I discovered the following problems; one revese camera is not working, the fitted transformer is buzzing all the time and is disturbing at night, the system monitor which informs the status of the tanks is not working, when the TV is on the sound will momentarily disappear if any light or electric socket is used.

Please can anyone recommend a reputable dealer who can check the work carried out and rectify the problems and also provide a statement on the standard of the work as the company claim that the equipment is either faulty or I am unable to work them! My motorhome is 24' b-class.


----------



## johnsandywhite (May 9, 2005)

Hi *samir*. Welcome to MHF. Sorry to hear about your conversion problems. I have stated in the past that some tend to charge rather high prices. I have recommended MobileRV on occasion. As for the Transformer buzzing? They do, do that I'm afraid, some more than others. Perhaps with hindsite (not knocking you) having asked on a Forum like this for any solutions beforehand, it may have saved you some money and hassle. Good luck with any claims you may pursue. :wink:

8O Perhaps you should name and shame. Rip off springs to mind. :roll:


----------



## DABurleigh (May 9, 2005)

samir,

Welcome to MHF!

Why was the bill shocking?

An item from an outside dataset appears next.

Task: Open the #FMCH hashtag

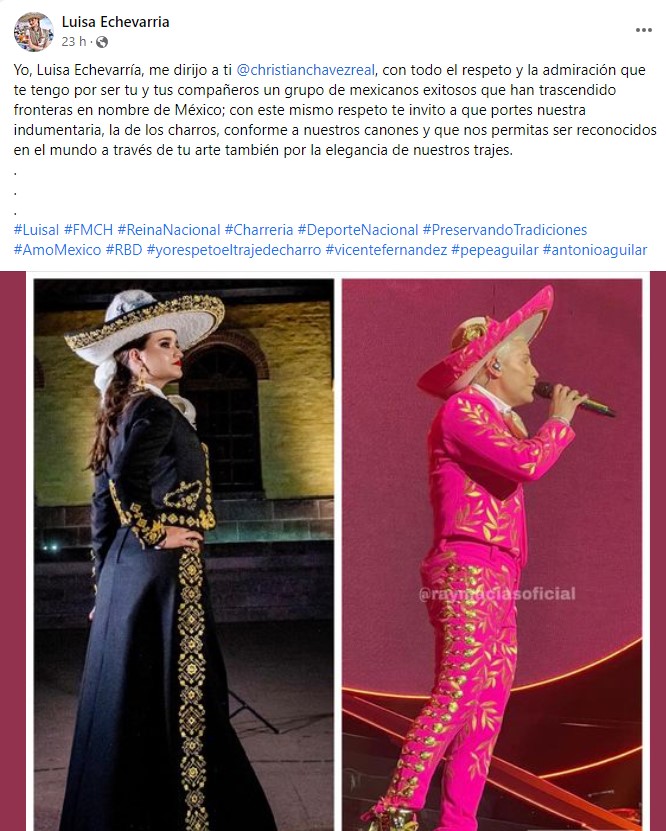Action: coord(88,229)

High, grant you, but are you saying it was a surprise? :? Which dealer?

Here's one you can try, but then again as you don't say where you are it might be pointless:
http://www.goldrv.co.uk/servicing.htm

Dave


----------



## 88724 (May 9, 2005)

Hi Samir

I would venture that you have been shafted, whethor you will get any recourse depends on how far you want to go.

In a similar situation with electrical system fitted (alarm system) It kept playing up, I knew what the problem was but I was damned if I was going to pay for a system and fix it myself. anyway to cut a long story short I found the chap that trading standards use to check out electrical stuff.


PM Phone number this is to complex to write out online, I'll PM you my number now.

George


----------



## MicknPat (Jul 18, 2005)

Hi Samir, 

I need to find some one to do a similar conversion after we have bought our RV.

I don't think you can PM me with the name of the company who did your work so could you e-mail it to me so that I can avoid them. 

my e-mail button is below.

Ta


----------



## MicknPat (Jul 18, 2005)

Samir, 

I am somewhat puzzled as to why you wrote the original post as you did? 

First you ask for help and advice with regard to the conversion of your new American motor home after you claim 'The Best in the Country' dealer charged you £3,700.00 and that there with problems with his work after the installation. 

You ask members for details of other reputable dealers who could check the work carried out by this dealer as well as rectify his problems and provide a statement of the work he's carried out. 

Several members replied and suggested alternative dealers, several members, included myself asked for the details of this dealer.

I even suggested you to PM me if you didn't want to name names in the open forum. 

I PM'd you on the 31-03-06 and 07-04-06 which you collected,I have yet to receive a reply.  

Like I said in my original posting I to intend to visit the USA to buy an RV then return with it to the UK where it will require converting. 

I have already bookmarked several dealers / companies who carry out such work,who know YOUR dealer may be amongst them, so come on give and take?


----------



## olley (May 1, 2005)

Chase Electrical converted mine, this was done before i purchased it, phoned him up 3 times on a saturday evening before xmas in a panic, we where just about to leave and all the lights fused, very helpful, turned out it was the trailer lights, nothing to do with the conversion at all.

Nice guy recommend him.

Olley


----------